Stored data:
○ ○ ○ ○ ○ ○ ○

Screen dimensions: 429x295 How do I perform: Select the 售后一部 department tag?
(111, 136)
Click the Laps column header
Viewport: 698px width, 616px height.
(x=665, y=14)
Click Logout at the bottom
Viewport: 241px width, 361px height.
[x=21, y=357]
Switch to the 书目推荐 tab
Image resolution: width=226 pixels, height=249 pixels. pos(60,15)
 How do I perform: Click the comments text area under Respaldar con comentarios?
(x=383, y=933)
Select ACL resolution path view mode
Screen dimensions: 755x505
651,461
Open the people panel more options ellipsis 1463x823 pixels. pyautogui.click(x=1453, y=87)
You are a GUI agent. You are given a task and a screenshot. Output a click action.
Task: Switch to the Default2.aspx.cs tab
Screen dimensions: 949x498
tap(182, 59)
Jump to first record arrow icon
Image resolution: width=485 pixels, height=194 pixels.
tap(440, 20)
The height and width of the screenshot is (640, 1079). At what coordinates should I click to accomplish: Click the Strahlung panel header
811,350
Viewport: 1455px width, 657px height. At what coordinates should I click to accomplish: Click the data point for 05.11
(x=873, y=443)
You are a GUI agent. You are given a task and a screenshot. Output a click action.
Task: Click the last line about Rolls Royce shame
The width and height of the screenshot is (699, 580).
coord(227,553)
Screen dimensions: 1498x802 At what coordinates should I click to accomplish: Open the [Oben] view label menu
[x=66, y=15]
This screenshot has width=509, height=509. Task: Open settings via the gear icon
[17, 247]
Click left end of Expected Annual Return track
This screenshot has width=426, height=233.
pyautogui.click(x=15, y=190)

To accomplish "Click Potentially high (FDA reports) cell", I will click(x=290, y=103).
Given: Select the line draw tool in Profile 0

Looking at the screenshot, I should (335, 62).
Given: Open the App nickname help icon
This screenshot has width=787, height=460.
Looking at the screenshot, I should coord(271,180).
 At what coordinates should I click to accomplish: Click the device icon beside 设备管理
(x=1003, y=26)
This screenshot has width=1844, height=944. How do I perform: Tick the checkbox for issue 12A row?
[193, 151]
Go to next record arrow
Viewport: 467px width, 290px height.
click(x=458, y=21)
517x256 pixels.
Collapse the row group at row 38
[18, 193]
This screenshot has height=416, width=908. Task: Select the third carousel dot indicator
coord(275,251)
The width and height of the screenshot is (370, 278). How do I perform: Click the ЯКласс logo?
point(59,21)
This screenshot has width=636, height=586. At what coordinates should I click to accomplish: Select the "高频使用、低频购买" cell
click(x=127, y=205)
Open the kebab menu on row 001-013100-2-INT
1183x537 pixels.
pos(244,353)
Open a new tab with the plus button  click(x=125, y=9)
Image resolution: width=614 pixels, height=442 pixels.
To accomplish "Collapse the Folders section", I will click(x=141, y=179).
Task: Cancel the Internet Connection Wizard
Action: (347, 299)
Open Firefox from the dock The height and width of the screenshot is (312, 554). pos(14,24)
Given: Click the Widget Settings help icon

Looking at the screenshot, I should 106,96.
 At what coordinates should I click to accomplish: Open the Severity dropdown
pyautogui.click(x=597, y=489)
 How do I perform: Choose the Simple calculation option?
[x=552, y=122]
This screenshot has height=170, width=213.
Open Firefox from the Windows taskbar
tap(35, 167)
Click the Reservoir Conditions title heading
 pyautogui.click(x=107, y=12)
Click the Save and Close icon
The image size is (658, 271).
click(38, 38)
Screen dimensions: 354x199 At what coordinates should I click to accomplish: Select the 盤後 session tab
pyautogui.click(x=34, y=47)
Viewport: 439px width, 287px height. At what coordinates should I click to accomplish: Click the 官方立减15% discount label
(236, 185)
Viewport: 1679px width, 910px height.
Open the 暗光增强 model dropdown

○ ○ ○ ○ ○ ○ ○

EXERCISE DESCRIPTION:
Every line above that holds the word "record" is to be found and copied.

OUTPUT BELOW:
Jump to first record arrow icon
Go to next record arrow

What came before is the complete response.